» **Selected excerpt**
================================
Vos noted that the state’s unemployment rate “is already somewhat similar to where it was pre-pandemic.” The Assembly speaker said employers have told him they cannot find enough workers as their businesses have ramped up again.

“It’s a concern to a lot of us, myself included, that we are creating a disincentive to work,” Vos said, “so that if you are in the workforce and you are working 40 hours a week, you are earning less than somebody who chooses not to look for work — who’s getting the bonus federal unemployment,” he said.

Similar claims have been made going back to the original CARES Act supplement. But at least three reports published last summer found no evidence for such assertions.

“Workers who experienced larger increases in UI generosity did not experience larger declines in employment when the benefits expansion went into effect,” stated the authors of a Yale University report from July 2020.

While the Department of Workforce Development reported last week that unemployment had fallen to 3.8% in January 2021, the number of non-farm jobs remained more than 150,000 below January 2020.

Democratic lawmakers called on the Legislature to act quickly and once again suspend the waiting period so jobless Wisconsin residents qualify for the $300 weekly supplement from the first week.

“We owe it to our struggling constituents to act with urgency and bring home critical federal dollars to Wisconsin families,” Rep. Sara Rodriguez (D-Brookfield) said Wednesday, suggesting that failing to act would “punish the people of Wisconsin just to settle a political score.”
================================
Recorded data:
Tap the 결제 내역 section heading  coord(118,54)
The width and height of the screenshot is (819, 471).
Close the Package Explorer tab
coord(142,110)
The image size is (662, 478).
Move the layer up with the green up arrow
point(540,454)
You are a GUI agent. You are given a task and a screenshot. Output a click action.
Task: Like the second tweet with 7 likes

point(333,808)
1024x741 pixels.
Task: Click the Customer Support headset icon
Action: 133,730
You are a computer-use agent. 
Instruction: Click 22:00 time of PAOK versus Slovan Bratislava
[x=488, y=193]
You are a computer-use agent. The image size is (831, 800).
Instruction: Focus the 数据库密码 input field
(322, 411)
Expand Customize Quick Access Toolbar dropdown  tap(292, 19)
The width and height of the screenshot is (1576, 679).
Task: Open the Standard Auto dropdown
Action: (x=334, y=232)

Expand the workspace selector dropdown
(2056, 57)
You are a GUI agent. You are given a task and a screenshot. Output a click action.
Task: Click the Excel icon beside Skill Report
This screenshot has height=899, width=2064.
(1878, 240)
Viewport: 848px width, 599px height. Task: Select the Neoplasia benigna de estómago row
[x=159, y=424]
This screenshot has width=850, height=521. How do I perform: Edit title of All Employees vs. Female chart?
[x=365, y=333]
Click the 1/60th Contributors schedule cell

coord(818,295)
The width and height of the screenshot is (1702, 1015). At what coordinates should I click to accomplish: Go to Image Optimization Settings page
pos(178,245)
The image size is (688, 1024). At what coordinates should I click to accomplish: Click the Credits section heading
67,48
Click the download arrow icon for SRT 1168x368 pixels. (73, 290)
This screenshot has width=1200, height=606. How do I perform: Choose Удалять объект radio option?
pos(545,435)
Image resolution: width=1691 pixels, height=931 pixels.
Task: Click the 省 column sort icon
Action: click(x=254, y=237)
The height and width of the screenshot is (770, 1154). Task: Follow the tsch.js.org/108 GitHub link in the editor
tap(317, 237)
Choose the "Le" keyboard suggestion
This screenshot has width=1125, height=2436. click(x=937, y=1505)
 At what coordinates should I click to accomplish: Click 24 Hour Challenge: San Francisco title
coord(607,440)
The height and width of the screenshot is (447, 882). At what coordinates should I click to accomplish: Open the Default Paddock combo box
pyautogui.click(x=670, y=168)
================================
» **What the task asks**
Translate this sentence from the excerpt on Wisconsin unemployment benefits into Spanish: "Similar claims have been made going back to the original CARES Act supplement." The items come from a separate source.

» **Task solution**
Se han hecho afirmaciones similares desde el suplemento original de la Ley CARES.